As I mention before,write a custom InputFormat and the associate
On Wed, Apr 11, 2012 at 5:23 PM, Grzegorz Gunia
> I think we misunderstood here.
> I'll base my question upon an example:
> Lets say I want each of the files stored on my hdfs to be encrypted prior
> to being physically stored on the cluster.
> For that I'll write a custom CompressionCodec, that performs the
> encryption, and use it during any edits/creations of files in the HDFS.
> Then to make it more secure I'll make it so it uses different keys for
> different files, and supply the keys to the codec during its instantiation.
> Now I'd like to do a MapReduce job on those files. That would require
> instantiating the codec, and supplying it with the filename, to determine
> the key used. Is it possible to do so with the current implementation of
> W dniu 2012-04-11 10:44, Zizon Qiu pisze:
> If your are:
> 1. using TextInputFormat.
> 2.all input files are ends with certain suffix like ".gz"
> 3.the custom CompressionCodec already register in configuration and
> getDefaultExtension return the same suffix like as describe in 2.
> the nothing else you need to do.
> hadoop will deal with it automatically.
> that means the input key&value in map method are already decompress.
> But,if the origin files dose not end with certain suffix,you need
> to write your own inputformat or subclass TextInputFormat , override the
> createRecordReader method which return your own RecordReader.
> the InputSplit pass to the InputFormat is actually FileInputSplit,which
> you can retrieve the input file path.
> you may also take a look at the isSplitable method declared
> in InputFormat,if your files are not splitable.
> for more detail,refer to the TextInputFormat class implementation.

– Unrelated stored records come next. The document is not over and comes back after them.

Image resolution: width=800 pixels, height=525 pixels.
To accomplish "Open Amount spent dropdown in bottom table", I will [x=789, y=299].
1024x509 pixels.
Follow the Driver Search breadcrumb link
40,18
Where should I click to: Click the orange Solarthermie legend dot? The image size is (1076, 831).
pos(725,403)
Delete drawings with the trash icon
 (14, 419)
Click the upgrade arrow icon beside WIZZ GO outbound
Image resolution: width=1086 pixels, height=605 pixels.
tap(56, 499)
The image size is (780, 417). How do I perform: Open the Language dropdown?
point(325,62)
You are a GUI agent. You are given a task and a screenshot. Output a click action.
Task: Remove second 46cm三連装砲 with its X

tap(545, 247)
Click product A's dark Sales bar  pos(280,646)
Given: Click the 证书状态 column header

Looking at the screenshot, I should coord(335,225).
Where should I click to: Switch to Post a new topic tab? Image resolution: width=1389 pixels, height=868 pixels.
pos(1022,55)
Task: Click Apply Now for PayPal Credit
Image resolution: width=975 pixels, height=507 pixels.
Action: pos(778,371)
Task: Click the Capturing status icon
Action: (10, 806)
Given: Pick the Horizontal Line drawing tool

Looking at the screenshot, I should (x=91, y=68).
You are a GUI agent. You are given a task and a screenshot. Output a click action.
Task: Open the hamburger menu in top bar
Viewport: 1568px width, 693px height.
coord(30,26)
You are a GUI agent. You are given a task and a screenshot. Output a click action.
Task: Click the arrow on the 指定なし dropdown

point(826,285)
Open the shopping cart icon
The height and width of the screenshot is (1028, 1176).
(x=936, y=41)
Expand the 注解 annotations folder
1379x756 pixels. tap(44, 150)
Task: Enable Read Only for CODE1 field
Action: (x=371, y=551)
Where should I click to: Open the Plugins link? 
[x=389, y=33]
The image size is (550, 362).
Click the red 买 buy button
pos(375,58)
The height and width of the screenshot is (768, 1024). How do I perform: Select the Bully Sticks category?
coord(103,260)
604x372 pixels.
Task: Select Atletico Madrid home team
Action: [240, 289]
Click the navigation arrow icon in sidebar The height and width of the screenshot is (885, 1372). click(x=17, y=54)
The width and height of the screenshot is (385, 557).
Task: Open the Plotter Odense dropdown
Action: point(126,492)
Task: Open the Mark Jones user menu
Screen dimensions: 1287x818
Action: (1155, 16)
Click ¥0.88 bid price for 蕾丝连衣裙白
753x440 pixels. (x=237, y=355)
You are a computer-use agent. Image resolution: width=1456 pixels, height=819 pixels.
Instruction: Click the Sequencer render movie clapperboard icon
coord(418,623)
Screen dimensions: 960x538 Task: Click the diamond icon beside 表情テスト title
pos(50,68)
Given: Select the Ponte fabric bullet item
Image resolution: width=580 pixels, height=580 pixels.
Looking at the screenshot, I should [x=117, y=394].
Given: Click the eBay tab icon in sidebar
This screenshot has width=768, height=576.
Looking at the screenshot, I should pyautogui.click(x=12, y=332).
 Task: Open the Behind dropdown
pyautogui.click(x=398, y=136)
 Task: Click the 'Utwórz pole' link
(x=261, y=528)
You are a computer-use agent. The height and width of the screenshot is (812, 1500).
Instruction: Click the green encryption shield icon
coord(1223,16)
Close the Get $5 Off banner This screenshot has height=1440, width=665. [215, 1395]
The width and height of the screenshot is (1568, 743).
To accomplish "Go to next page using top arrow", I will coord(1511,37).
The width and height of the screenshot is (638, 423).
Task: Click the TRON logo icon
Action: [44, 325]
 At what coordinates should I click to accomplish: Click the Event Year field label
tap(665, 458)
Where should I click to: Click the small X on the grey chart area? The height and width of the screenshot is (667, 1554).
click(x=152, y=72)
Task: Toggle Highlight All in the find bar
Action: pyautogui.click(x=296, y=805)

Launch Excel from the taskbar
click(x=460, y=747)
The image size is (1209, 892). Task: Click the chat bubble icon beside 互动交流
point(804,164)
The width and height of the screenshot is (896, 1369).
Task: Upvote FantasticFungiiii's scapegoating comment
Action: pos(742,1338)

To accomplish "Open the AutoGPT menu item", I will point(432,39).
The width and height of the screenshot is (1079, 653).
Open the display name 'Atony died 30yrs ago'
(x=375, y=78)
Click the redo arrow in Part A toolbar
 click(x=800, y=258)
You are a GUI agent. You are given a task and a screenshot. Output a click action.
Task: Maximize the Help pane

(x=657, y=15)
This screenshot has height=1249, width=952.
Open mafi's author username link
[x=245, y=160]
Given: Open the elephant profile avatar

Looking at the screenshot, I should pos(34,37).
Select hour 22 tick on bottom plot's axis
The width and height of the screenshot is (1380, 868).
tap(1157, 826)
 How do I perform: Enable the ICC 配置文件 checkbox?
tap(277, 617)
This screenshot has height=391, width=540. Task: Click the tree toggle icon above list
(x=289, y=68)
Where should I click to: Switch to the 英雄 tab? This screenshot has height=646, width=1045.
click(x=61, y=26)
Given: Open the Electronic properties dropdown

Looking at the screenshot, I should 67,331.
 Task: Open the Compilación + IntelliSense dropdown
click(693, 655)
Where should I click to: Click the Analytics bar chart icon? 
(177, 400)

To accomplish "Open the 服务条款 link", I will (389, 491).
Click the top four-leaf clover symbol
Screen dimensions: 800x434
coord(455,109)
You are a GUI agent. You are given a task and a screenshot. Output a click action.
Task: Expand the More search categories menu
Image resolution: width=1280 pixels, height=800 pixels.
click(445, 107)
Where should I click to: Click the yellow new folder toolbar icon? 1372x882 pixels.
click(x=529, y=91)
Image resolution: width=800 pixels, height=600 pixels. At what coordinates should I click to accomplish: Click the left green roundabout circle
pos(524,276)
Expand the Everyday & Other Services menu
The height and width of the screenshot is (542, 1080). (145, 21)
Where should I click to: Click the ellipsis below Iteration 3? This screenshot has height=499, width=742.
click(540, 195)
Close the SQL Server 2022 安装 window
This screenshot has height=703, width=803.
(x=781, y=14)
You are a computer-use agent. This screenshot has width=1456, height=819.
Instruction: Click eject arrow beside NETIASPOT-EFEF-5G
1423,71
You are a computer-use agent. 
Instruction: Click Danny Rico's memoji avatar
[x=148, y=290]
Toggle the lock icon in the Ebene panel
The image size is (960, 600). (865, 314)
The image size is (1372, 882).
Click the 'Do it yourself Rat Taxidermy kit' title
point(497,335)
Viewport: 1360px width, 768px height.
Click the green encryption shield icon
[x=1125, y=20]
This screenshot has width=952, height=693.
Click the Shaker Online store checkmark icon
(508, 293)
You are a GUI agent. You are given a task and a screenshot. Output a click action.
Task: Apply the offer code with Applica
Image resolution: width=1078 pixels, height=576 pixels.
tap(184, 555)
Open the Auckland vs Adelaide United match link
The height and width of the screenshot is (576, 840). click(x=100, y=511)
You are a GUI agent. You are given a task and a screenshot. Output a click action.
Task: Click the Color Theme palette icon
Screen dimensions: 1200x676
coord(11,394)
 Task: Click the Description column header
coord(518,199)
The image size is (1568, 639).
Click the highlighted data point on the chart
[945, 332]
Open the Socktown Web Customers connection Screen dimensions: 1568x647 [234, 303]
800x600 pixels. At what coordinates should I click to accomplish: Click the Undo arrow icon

> On Wed, Apr 11, 2012 at 4:16 PM, Grzegorz Gunia <
> [EMAIL PROTECTED]> wrote:
>> Thanks for you reply! That clears some thing up
>> There is but one problem... My CompressionCodec has to be instantiated on
>> a per-file basis, meaning it needs to know the name of the file it is to
>> compress/decompress. I'm guessing that would not be possible with the
>> current implementation?
>> Or if so, how would I proceed with injecting it with the file name?
>> W dniu 2012-04-11 10:12, Zizon Qiu pisze:
>> append your custom codec full class name in "io.compression.codecs"
>> either in mapred-site.xml or in the configuration object pass to Job
>> the map reduce framework will try to guess the compress algorithm using
>> the input files suffix.
>> if any CompressionCodec.getDefaultExtension() register in the
>> configuration match the suffix,hadoop will try to instantiate the codec and
>> decompress for you ,if succeed,automatically.
>> the default value for "io.compression.codecs" is
>> On Wed, Apr 11, 2012 at 3:55 PM, Grzegorz Gunia <
>> [EMAIL PROTECTED]> wrote:
>>> I am trying to apply a custom CompressionCodec to work with MapReduce
>>> jobs, but I haven't found a way to inject it during the reading of input
>>> data, or during the write of the job results.
>>> Am I missing something, or is there no support for compressed files in
>>> the filesystem?
>>> I am well aware of how to set it up to work during the intermitent
>>> phases of the MapReduce operation, but I just can't find a way to apply it
>>> BEFORE the job takes place...
>>> Is there any other way except simply uncompressing the files I need
>>> prior to scheduling a job?
>>> Huge thanks for any help you can give me!